Chet Is Back! is a 1962 studio album by jazz musician Chet Baker.

Professional ratings
Review scores
| Source | Rating |
| The Penguin Guide to Jazz Recordings | Star |
| Tom Hull | B |

==Background==

Chet Is Back! was recorded in Rome, Italy in 1962 at RCA's Studios. It features bop-oriented tunes such as "Pent-Up House" and "Well, You Needn't". His Chet Baker Sextet consisted of a group of up-and-coming European jazz musicians, which included Belgian saxophonist Bobby Jaspar, Belgian guitarist Rene Thomas, Italian pianist Amedeo Tommasi, Belgian bassist Benoit Quersin, and Swiss drummer Daniel Humair.

The album features an original composition, "Ballata in forma di blues" ("A Ballad in Blues Style"), by Amedeo Tommasi. Ballads are featured, including "Over the Rainbow", "Star Eyes", and "These Foolish Things". Compositions by other jazz musicians are also featured, such as Thelonious Monk's "Well, You Needn't", Sonny Rollins' "Pent Up House", Charlie Parker's "Barbados", and Oscar Pettiford's "Blues in the Closet".

== Reissue ==
On the 2003 CD reissue of Chet Is Back!, four orchestral pop bonus tracks Baker recorded with Ennio Morricone in Rome in 1962 are featured, "Chetty's Lullaby", "So che ti perderò", "Motivo su raggio di luna", and "Il mio domani", which Baker co-wrote with lyricist Alessandro Maffei.
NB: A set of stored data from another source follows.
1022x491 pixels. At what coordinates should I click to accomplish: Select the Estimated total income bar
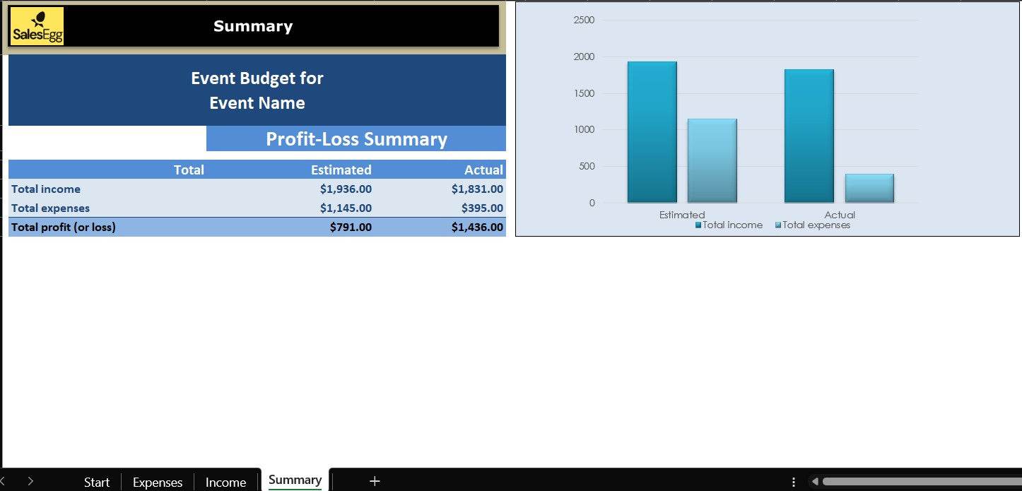652,133
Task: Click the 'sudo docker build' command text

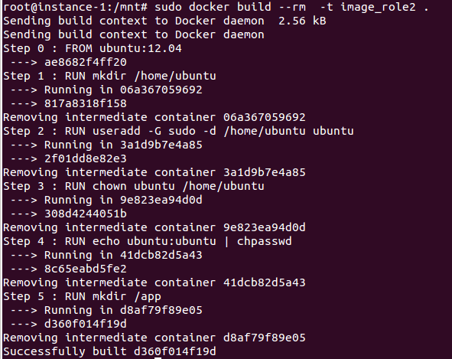Action: 213,7
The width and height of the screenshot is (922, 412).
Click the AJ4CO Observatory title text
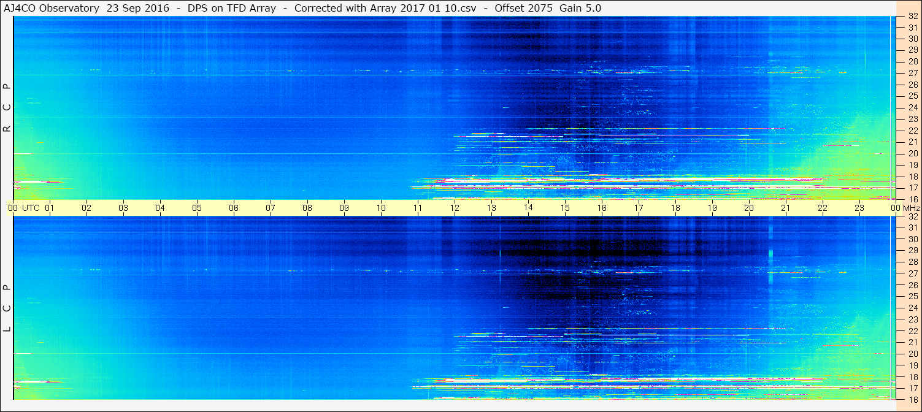(x=52, y=8)
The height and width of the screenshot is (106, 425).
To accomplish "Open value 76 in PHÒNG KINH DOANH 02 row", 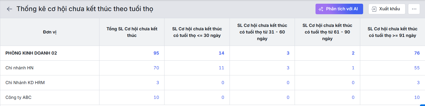I will coord(417,53).
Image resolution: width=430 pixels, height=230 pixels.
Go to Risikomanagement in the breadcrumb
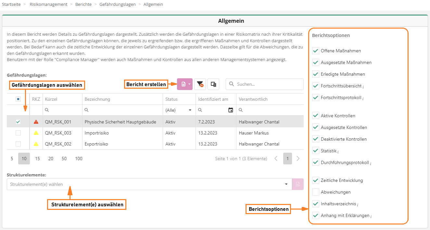click(48, 5)
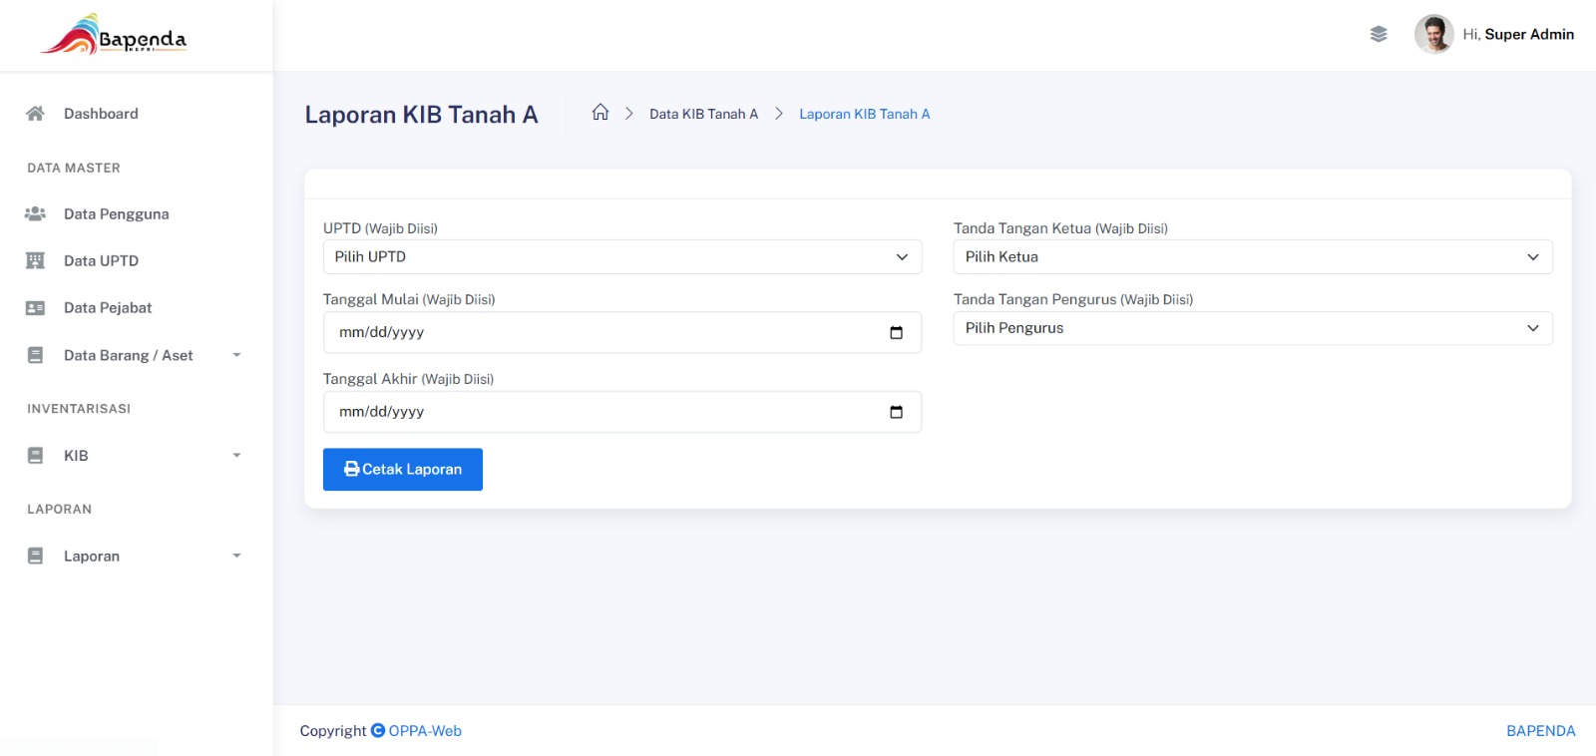Click the layers stack icon in header
This screenshot has width=1596, height=756.
pyautogui.click(x=1379, y=34)
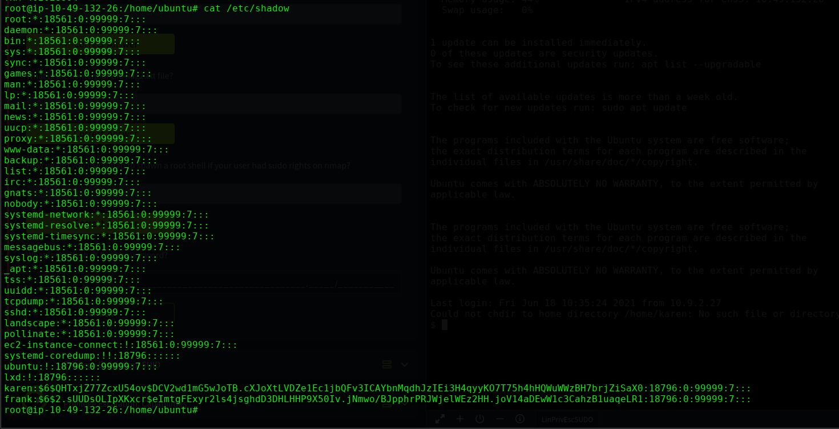Focus the answer field below the nmap question

click(x=257, y=194)
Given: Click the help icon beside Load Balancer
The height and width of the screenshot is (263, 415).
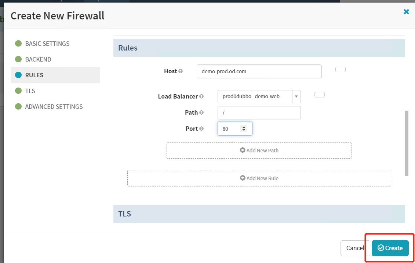Looking at the screenshot, I should click(x=201, y=97).
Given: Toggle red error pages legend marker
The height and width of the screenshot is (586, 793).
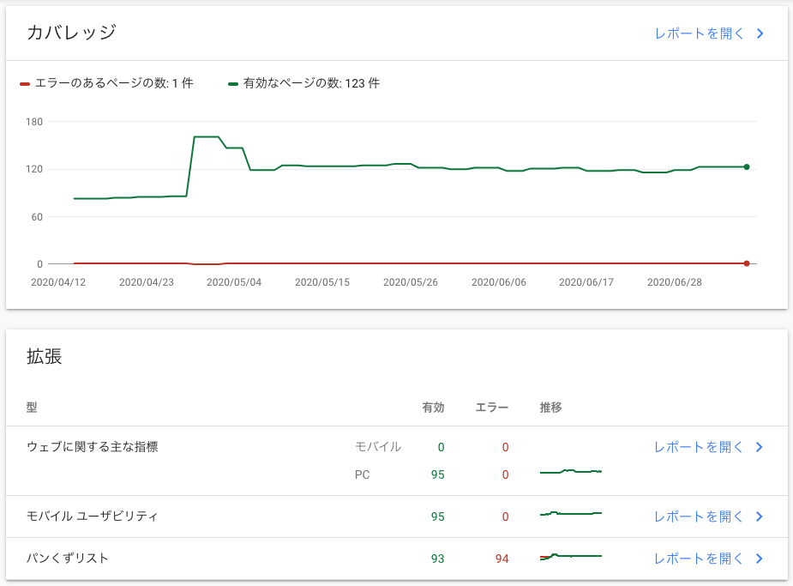Looking at the screenshot, I should click(25, 83).
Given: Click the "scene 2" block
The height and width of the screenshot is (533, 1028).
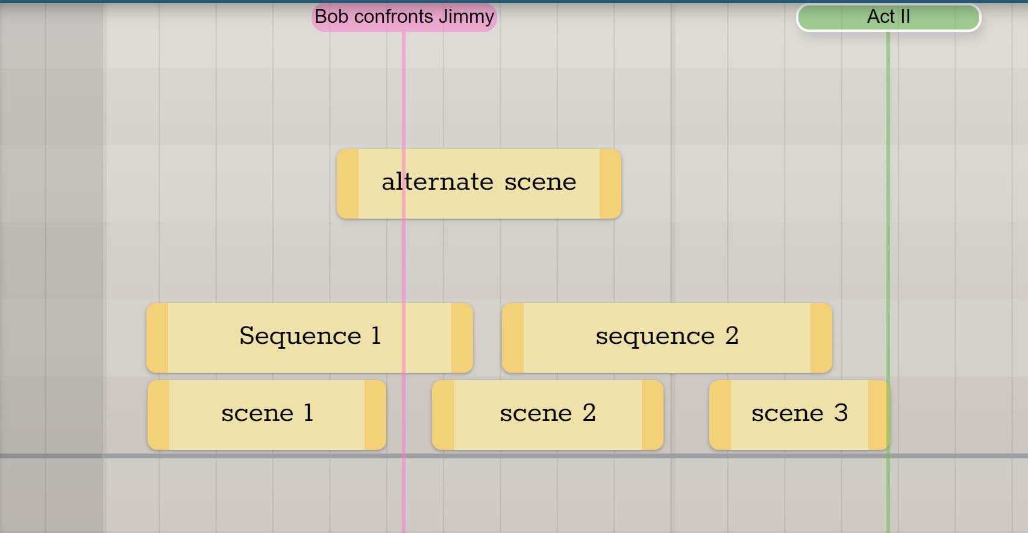Looking at the screenshot, I should click(x=547, y=414).
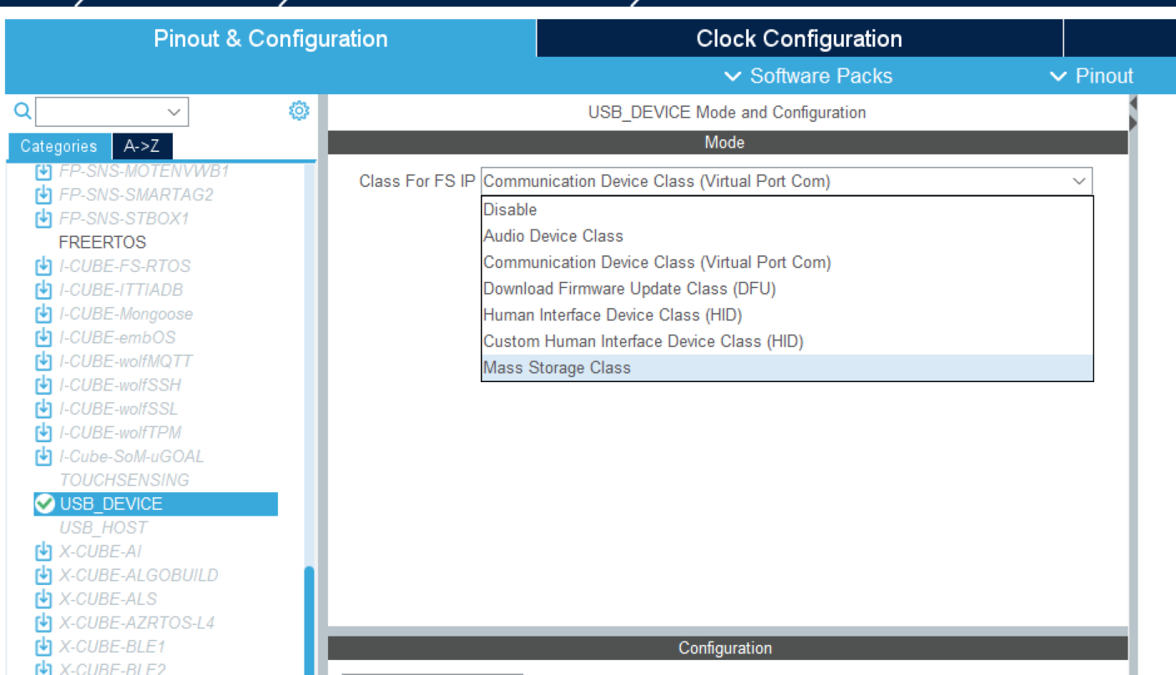Switch to the A->Z sorting tab
Image resolution: width=1176 pixels, height=675 pixels.
tap(141, 145)
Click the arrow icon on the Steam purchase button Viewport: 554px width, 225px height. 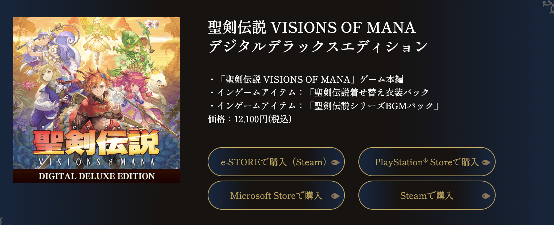487,195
Morricone arranged the songs and conducted the orchestra. Baker plays trumpet and sings lead vocals on these four tracks, originally released as 45 singles by RCA Victor in 1962 in Italy.

== Somewhere Over The Rainbow release ==
1992 6 track release as the 'Somewhere Over The Rainbow' album containing tracks 1,2,4,5,6 and 8 from the original release.

==Track listing==
1. "Well, You Needn't" (Thelonious Monk) - 6:23
2. "These Foolish Things (Remind Me of You)" (Harry Link, Holt Marvell, Jack Strachey) - 4:56
3. "Barbados" (Charlie Parker) - 8:26
4. "Star Eyes" (Gene de Paul, Don Raye) - 6:58
5. "Over the Rainbow" (Harold Arlen, E.Y. "Yip" Harburg) - 3:30
6. "Pent-Up House" (Sonny Rollins) - 6:51
7. "Ballata in forma di blues" (Amedeo Tommasi) - 10:06
8. "Blues In the Closet" (Oscar Pettiford) - 7:41
Bonus Tracks on some CD reissues
1. - "Chetty's Lullaby" (Chet Baker, Alessandro Maffei) - 4:04
2. "So che ti perderò" (Baker, Maffei) - 4:16
3. "Motivo su raggio di luna" (Baker, Maffei) - 3:53
4. "Il mio domani" (Baker, Maffei) - 5:21

==Personnel==
Tracks 1–8
- Chet Baker – trumpet
- Bobby Jaspar – tenor saxophone, flute (except 2 & 5)
- Rene Thomas – guitar (except 5)
- Amedeo Tommasi – piano (except 2)
- Benoit Quersin – bass
- Daniel Humair – drums

Tracks 9–12
- Chet Baker – vocals, trumpet
- Ennio Morricone – Conductor
- Ennio Morricone and his Orchestra – strings, horns, percussion

Production notes:
- Daniel Baumgarten – producer (Tracks 1–8)
- Joshua Sherman – producer (Tracks 9–12)
- Jean-Pierre Chalbos – engineer (Tracks 1–8)
- Michael O. Drexler – engineer (Tracks 9–12)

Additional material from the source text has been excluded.